═══ Supplied records

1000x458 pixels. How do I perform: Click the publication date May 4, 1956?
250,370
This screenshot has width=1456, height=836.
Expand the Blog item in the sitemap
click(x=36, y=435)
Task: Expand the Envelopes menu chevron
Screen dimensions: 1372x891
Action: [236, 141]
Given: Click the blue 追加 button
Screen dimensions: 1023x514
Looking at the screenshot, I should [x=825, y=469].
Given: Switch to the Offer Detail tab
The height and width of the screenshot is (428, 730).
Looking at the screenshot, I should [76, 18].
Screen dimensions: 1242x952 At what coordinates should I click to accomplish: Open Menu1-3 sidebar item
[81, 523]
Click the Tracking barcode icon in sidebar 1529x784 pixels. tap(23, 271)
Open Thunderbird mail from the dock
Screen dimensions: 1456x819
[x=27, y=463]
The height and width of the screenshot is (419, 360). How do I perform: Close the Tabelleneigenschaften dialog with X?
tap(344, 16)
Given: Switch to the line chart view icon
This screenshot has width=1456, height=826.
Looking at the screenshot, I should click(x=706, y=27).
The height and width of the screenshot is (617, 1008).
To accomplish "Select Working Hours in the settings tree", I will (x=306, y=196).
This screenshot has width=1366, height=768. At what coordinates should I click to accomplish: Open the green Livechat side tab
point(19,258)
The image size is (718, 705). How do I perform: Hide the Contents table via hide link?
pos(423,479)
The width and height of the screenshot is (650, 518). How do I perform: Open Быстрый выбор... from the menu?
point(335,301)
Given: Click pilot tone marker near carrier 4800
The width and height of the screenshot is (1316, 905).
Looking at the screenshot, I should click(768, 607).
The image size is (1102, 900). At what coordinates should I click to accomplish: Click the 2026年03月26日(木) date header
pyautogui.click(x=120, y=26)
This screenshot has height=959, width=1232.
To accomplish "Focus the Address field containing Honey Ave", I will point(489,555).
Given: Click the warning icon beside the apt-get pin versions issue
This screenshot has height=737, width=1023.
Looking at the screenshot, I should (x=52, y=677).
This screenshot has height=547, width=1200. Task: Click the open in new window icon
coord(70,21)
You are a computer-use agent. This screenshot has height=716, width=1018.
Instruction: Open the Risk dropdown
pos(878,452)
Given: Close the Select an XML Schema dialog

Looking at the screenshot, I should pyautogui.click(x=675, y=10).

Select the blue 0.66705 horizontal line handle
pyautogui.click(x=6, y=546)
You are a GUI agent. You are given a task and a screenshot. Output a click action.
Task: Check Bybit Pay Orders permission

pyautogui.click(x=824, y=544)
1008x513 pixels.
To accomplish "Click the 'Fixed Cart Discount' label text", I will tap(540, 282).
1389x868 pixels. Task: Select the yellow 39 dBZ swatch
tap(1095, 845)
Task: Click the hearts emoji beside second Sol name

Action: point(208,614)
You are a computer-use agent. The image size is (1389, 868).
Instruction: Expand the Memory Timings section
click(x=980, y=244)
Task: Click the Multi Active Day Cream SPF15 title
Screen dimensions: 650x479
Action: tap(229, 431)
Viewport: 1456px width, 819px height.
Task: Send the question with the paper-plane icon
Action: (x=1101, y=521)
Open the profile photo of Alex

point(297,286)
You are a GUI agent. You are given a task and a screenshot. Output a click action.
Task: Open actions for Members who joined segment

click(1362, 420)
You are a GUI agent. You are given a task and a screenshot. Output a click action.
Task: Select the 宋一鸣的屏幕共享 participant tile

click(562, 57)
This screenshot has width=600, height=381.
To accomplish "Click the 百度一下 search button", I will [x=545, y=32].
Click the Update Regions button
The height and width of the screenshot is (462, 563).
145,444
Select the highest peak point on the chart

══════

- Task instructions
Please copy the listing above word for word, beginning at the line that contains "Given: Click the warning" and stopping after the line that contains "will tap(540, 282).".

- Exercise solution
Given: Click the warning icon beside the apt-get pin versions issue
This screenshot has height=737, width=1023.
Looking at the screenshot, I should (x=52, y=677).
This screenshot has height=547, width=1200. Task: Click the open in new window icon
coord(70,21)
You are a computer-use agent. This screenshot has height=716, width=1018.
Instruction: Open the Risk dropdown
pos(878,452)
Given: Close the Select an XML Schema dialog

Looking at the screenshot, I should pyautogui.click(x=675, y=10).

Select the blue 0.66705 horizontal line handle
pyautogui.click(x=6, y=546)
You are a GUI agent. You are given a task and a screenshot. Output a click action.
Task: Check Bybit Pay Orders permission

pyautogui.click(x=824, y=544)
1008x513 pixels.
To accomplish "Click the 'Fixed Cart Discount' label text", I will tap(540, 282).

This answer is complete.